-------- Data extract --------

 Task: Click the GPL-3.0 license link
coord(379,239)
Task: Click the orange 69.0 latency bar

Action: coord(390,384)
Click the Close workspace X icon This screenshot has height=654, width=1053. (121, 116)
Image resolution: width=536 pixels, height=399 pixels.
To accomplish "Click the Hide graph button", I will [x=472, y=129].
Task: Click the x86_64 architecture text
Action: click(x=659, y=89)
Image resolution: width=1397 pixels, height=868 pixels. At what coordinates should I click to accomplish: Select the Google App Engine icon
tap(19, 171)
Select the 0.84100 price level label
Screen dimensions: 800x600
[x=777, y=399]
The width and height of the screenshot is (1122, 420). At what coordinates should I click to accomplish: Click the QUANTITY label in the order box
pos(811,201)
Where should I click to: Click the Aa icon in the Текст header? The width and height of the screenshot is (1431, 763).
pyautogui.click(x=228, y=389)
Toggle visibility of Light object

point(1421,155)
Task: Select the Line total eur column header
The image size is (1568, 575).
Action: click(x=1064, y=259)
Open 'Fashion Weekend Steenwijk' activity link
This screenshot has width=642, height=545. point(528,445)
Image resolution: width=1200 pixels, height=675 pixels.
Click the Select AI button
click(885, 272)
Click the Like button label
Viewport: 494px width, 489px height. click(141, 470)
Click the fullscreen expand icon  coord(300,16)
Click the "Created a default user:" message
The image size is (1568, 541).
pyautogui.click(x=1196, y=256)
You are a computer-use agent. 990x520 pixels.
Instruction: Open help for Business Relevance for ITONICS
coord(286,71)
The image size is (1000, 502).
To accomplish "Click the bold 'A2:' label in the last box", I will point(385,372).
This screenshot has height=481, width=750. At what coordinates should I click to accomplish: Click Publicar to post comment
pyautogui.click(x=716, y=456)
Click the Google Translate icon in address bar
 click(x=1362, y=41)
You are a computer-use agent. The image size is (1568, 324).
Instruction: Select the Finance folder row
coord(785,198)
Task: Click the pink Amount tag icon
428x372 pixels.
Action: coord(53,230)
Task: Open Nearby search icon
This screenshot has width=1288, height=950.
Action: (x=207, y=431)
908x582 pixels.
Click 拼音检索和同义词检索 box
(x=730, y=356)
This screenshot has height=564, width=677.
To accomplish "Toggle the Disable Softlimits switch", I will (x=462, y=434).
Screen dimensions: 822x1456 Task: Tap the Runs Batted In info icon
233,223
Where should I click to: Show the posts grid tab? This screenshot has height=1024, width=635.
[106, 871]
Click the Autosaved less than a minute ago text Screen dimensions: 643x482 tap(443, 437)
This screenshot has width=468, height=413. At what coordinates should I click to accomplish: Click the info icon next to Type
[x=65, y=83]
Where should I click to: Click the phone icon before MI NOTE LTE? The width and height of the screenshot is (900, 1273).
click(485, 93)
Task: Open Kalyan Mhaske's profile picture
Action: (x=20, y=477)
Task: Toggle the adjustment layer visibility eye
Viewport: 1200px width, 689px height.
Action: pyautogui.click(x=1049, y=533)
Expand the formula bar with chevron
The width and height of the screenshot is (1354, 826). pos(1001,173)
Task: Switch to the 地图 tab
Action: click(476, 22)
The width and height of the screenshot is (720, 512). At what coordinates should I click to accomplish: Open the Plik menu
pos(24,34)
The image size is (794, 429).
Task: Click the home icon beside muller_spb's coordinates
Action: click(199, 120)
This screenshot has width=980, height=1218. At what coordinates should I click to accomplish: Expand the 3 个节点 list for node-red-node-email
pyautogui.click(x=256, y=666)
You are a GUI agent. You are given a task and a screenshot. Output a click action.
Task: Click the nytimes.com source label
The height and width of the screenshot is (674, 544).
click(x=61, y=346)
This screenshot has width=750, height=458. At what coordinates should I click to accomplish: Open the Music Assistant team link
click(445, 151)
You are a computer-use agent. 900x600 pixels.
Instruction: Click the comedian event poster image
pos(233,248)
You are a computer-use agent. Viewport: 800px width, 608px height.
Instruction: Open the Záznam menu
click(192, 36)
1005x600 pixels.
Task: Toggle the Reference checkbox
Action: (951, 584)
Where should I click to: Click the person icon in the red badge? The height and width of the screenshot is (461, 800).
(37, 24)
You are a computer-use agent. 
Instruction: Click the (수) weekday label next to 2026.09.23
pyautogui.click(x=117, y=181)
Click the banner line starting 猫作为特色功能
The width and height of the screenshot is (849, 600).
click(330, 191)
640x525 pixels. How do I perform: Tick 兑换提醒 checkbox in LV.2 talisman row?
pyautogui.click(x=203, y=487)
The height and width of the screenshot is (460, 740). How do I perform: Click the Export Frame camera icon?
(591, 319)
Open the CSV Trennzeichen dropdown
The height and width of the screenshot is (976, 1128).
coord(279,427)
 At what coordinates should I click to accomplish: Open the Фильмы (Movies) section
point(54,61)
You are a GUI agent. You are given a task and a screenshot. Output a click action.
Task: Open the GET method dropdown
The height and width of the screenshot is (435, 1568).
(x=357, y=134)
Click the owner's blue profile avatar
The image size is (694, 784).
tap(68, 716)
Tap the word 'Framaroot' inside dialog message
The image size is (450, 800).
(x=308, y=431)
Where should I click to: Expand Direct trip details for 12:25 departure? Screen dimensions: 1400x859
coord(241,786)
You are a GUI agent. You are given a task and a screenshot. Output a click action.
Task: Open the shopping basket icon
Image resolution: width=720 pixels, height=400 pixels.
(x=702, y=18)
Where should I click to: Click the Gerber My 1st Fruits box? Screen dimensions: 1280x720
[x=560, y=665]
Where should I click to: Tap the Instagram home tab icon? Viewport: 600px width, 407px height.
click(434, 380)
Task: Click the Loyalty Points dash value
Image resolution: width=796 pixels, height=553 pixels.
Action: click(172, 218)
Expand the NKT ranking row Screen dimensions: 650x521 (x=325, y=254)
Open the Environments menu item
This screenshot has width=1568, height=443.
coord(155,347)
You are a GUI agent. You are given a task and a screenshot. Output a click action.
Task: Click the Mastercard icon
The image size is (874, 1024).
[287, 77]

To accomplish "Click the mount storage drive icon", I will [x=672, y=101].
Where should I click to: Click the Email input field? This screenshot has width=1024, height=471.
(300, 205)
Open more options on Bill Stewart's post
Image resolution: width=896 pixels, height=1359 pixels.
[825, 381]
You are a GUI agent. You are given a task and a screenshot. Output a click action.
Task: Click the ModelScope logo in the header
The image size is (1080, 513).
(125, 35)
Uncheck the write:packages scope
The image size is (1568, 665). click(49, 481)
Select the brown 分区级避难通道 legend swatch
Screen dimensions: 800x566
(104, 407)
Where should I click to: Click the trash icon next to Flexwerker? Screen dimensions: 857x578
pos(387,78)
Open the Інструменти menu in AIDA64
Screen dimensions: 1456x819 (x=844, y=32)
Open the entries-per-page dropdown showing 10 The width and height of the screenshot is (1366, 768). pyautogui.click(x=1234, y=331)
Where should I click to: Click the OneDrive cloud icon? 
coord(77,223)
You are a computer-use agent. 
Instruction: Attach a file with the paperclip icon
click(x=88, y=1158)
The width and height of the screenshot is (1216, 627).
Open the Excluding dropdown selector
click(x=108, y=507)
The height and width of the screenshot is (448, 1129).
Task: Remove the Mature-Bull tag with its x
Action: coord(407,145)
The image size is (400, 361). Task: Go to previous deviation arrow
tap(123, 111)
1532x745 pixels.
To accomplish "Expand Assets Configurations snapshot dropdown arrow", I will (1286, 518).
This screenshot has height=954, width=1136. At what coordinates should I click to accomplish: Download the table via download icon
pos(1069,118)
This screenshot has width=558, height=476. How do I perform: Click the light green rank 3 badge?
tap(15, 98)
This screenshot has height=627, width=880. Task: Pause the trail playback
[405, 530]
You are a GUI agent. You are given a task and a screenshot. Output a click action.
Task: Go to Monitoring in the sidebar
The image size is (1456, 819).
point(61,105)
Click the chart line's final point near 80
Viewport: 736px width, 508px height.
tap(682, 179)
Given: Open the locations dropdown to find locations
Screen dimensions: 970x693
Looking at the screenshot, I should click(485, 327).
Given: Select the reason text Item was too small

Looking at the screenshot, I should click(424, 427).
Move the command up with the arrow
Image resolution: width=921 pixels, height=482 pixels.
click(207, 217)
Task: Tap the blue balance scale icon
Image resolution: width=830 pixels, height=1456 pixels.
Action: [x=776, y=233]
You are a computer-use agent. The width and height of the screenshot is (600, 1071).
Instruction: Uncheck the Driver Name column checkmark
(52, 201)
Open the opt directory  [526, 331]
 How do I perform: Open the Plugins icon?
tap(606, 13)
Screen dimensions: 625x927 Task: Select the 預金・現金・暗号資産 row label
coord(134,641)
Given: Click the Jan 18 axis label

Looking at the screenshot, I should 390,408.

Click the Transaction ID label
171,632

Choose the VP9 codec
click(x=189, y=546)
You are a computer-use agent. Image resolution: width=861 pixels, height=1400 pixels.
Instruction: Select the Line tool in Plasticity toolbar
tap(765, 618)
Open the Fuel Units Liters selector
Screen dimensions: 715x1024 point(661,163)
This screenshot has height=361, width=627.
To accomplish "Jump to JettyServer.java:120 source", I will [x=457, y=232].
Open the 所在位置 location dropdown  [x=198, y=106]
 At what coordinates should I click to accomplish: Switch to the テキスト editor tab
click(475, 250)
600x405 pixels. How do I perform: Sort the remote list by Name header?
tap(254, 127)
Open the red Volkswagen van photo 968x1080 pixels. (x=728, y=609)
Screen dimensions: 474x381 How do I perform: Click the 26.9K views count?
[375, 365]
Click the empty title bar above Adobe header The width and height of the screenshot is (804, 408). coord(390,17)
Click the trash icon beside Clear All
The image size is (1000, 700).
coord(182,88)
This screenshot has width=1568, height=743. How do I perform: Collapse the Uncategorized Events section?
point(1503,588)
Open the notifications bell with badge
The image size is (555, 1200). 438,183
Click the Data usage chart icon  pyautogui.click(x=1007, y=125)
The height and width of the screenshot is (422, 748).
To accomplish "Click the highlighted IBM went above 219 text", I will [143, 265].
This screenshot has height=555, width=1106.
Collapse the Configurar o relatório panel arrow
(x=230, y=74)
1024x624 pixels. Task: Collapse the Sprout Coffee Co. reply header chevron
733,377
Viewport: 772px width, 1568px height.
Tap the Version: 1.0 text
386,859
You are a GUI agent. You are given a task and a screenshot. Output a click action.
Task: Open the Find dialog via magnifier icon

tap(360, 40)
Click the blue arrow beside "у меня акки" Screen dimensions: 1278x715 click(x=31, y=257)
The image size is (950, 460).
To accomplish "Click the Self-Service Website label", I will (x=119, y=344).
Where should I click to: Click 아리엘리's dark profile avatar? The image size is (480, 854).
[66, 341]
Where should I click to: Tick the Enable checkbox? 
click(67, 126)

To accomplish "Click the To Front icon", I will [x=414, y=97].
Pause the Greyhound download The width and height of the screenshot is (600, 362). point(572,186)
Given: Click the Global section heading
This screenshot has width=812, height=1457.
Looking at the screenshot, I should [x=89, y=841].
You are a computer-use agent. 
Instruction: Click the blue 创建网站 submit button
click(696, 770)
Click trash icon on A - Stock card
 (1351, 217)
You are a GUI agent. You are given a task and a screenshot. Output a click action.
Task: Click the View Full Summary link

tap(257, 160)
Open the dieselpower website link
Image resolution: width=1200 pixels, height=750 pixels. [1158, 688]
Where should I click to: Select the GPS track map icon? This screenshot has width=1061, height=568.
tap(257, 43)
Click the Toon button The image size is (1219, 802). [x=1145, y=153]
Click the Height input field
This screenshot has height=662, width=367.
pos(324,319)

--------

> **Work request**:
Once the line with "This screenshot has height=481, width=750." is found in the records above, print exactly that line and every line after it through the line with "Task: Toggle the adjustment".

> **Solution below**:
This screenshot has height=481, width=750. At what coordinates should I click to accomplish: Click Publicar to post comment
pyautogui.click(x=716, y=456)
Click the Google Translate icon in address bar
 click(x=1362, y=41)
You are a computer-use agent. The image size is (1568, 324).
Instruction: Select the Finance folder row
coord(785,198)
Task: Click the pink Amount tag icon
428x372 pixels.
Action: coord(53,230)
Task: Open Nearby search icon
This screenshot has width=1288, height=950.
Action: (x=207, y=431)
908x582 pixels.
Click 拼音检索和同义词检索 box
(x=730, y=356)
This screenshot has height=564, width=677.
To accomplish "Toggle the Disable Softlimits switch", I will (x=462, y=434).
Screen dimensions: 822x1456 Task: Tap the Runs Batted In info icon
233,223
Where should I click to: Show the posts grid tab? This screenshot has height=1024, width=635.
[106, 871]
Click the Autosaved less than a minute ago text Screen dimensions: 643x482 tap(443, 437)
This screenshot has width=468, height=413. At what coordinates should I click to accomplish: Click the info icon next to Type
[x=65, y=83]
Where should I click to: Click the phone icon before MI NOTE LTE? The width and height of the screenshot is (900, 1273).
click(485, 93)
Task: Open Kalyan Mhaske's profile picture
Action: (x=20, y=477)
Task: Toggle the adjustment layer visibility eye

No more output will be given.